Thursday, April 24, 2014

Methodological Individualism – A Reformulation

It has not been unpopular from some scholars to attack methodological individualism as an unnecessary constraint on economic analysis. Individual action does not occur in an institutional vacuum. To reduce economics, or any social science, to only individual choice ignores the significance of emergent phenomena that shape the world we live in. Geoff Hodgson makes a passionate call for a reasoned compromise:

Despite the impression given by many adherents of methodological individualism, it is quite legitimate to deny that only purposes or actions of individuals are explanatory… These beliefs [about individual autonomy] are not undermined by a conviction that whilst people are, on the one hand, purposeful and have real choices, they are, on the other, moulded by their cultural and institutional environment. (Hodgson 1986, 222)

Hodgson claims that Austrian economists overlook this feature in their research. Just as macroeconomics can benefit from microfoundations, macro – or emergent – foundations are always implicit in microeconomic analysis.

Though his claim has legitimacy, Hodgson’s critique of his opponents is more sweeping than merited. In the same work, Hodgson lumps together the views of Hayek and Mises concerning methodological individualism and social wholes. Hayek’s formulation of social exchange and development clearly includes collectives as actual entities, even if he is not always consistent.
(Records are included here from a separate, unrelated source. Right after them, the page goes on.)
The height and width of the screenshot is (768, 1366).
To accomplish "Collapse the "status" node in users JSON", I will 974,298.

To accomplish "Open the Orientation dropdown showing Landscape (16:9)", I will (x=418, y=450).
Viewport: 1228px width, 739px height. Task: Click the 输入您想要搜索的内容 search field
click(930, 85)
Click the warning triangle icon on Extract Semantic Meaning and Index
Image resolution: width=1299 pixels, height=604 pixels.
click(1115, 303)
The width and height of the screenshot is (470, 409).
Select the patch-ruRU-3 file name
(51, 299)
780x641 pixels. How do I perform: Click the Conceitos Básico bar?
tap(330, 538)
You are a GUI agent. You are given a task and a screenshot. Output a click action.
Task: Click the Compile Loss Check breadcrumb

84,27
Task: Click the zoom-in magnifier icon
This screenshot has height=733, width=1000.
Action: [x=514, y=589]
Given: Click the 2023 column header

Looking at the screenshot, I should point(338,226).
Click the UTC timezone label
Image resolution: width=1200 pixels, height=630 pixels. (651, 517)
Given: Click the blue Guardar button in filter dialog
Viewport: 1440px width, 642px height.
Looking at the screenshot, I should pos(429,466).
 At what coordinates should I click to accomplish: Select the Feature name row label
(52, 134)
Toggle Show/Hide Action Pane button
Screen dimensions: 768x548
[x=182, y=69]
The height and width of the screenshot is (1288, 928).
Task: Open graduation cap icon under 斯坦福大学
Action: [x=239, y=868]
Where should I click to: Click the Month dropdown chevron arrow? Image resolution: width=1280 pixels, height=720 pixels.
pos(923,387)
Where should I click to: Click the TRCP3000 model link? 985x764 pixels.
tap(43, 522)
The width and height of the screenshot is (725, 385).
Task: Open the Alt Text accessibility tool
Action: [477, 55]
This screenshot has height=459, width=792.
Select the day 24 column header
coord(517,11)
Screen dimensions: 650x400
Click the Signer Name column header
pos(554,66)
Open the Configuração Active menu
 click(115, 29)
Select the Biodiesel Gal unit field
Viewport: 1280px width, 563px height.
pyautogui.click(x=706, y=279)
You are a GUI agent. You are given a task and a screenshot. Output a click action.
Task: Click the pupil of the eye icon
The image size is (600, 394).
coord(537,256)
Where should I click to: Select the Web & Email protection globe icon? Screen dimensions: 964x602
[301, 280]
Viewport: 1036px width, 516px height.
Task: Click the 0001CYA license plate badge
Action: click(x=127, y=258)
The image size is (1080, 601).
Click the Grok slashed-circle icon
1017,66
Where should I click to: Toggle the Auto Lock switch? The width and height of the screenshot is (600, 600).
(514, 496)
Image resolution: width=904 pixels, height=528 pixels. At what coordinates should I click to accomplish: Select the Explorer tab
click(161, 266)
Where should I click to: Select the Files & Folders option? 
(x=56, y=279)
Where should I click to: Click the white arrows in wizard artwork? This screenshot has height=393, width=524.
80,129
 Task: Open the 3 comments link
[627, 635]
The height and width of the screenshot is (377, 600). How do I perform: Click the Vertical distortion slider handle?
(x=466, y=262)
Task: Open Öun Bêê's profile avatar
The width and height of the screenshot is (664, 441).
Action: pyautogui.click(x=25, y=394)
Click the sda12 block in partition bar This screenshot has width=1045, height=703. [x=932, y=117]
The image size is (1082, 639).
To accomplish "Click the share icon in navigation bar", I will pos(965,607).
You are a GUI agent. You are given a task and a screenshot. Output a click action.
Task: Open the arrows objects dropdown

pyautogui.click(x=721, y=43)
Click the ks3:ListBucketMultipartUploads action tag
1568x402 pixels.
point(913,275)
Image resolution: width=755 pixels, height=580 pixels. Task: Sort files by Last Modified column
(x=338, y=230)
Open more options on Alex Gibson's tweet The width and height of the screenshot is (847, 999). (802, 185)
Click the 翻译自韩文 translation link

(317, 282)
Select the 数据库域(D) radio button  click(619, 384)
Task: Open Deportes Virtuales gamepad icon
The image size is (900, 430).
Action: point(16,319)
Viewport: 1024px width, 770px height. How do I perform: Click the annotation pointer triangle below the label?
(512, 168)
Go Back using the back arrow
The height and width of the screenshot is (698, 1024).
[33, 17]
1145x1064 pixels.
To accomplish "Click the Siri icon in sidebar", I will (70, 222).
These entities exist in the form of rules that guide action, which when adopted, create norms not dependent on any single person. “Society can thus exist only if by a process of selection rules have evolved which lead individuals to behave in a manner which makes social life possible (Hayek, 1973, 44 quoted in Andreozzi 2005).” This insight from Hayek presents those who seek to reformulate the nature of the individual in society a preliminary goal post from which to begin analysis. Society can be analyzed, in part, by the rules that it embodies. But first I shall review the conception of methodological individualism often promoted by Austrian economists.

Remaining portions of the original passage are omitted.